AUSTIN, Texas — Just weeks before his death in November of last year, Florian Oger sat in his Austin living room talking with his family about his final wishes, one of which was to become a diamond — literally. And thanks to an Austin company, that wish will soon come true.
"He was funny, he was witty,” his wife Renee Rouleau told us as we sat in that same living room where Oger lost his battle with bile duct cancer. The entrepreneur, avid race car buff and restaurateur was her partner for 22 years.
"We always said he was the most interesting man in the world."
But a sudden diagnosis would take him from this world. His bile duct cancer diagnosis discovered when it was already too late.
"He was diagnosed here in Austin and they gave him six months to live,” Rouleau said. "He ended up dying three days shy of the six-month mark."
“He was 59. He passed away about eight days before his 60th birthday."
But in that living room before his death, Oger wanted to talk about one final new idea.
"A company that does diamonds,” he said in a conversation recorded on a cell phone camera. “Real diamonds."
He was talking about a company called Eterneva, where in a small office space south of Austin they keep photos of their deceased clients, including Florian, attached to Christmas lights on an office wall.
"We say that our mission as a company is to eternalize remarkable people," Eterneva co-founder Adelle Archer said. "And so, it's very important to us that everybody at the company knows the amazing stories of all these individuals."
Amazing stories, remarkable people, remembered in the most remarkable of ways.
"We start with purifying their ashes. So, we take it from ashes and then we turn it into carbon,” Archer said.
Yes, she said ashes. A half cup of ashes to be exact, gathered in a personalized box and sent by courier to a company in Europe. Over the course of several months the human ashes are turned to carbon and subjected to tremendous pressure in specially-designed machines to become a lab-grown diamond, which is then cut and polished and set in a ring or a necklace of the family’s choosing.
"We're a part of keeping their legacy alive and ensuring they continue to be talked about,” Archer said.
Archer started the company after the death of a close personal friend.
"And so I was just really on a quest of what could I do for Tracy that was really special and significant for somebody like her. Tracy was actually one of our first diamonds that we grew. So, that's her black diamond,” she said pointing to a ring on her finger.

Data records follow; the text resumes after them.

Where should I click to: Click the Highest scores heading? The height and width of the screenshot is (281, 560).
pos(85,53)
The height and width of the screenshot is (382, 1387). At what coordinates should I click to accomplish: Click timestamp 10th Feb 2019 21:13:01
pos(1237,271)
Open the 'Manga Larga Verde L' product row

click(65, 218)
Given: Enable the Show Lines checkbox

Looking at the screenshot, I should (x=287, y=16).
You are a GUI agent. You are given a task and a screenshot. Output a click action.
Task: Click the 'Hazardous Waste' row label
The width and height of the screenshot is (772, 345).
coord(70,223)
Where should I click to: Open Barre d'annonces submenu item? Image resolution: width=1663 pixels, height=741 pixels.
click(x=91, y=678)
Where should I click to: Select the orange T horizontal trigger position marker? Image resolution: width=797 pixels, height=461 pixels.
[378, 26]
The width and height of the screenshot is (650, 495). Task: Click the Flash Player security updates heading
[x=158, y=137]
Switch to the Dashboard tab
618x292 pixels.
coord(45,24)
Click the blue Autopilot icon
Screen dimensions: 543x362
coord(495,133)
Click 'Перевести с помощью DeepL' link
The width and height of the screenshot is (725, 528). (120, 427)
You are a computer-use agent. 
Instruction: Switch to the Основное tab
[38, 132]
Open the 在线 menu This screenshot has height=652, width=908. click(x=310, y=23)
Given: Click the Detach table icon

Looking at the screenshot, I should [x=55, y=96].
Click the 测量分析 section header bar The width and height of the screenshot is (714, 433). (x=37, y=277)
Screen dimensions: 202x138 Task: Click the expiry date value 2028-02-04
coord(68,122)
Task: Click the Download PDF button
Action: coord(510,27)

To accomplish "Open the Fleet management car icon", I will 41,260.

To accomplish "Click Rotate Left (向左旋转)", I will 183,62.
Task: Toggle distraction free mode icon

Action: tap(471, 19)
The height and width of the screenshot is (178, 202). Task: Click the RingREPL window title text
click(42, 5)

"When I'm just working on a daily basis I feel like her sparkle catches my eye. And I just get to have a moment with her."
Archer also wears a yellow diamond on a chain around her neck. It was created from the ashes of her late grandmother.
"It's bright, it's beautiful and you do feel connected."
It takes eight months to make a diamond from human ashes. Rouleau is still waiting for Florian's diamond, and a piece of her heart, to come home.
"We want to keep him close to our heart and with him and never forget how special he was,” she said of her late husband Florian. “I know I'm going to find a lot more comfort when I get the diamond back."
And in the living room they once shared, a copper wire on a painted mural traces the routes of the motorcycle adventures they took across the United States together. When her diamond arrives, and she wears it around her neck, the adventures will begin again.
"This was his request,” Rouleau said. “He said, 'Take me on your adventures with you.'
"Florian was my guiding light in so many ways. And I want to put him on a necklace and he'll be right here as I'm navigating this life without him.
"We just feel like we're going to have him back again. And there's a lot of comfort in that. Because we miss him. We miss him."
In that last video of Oger, it was Rouleau who was asking him why he was choosing a diamond.
"Well it's forever,” Oger said. “It shines bright.”
Eternally shining bright, just like the most interesting man in the world should do.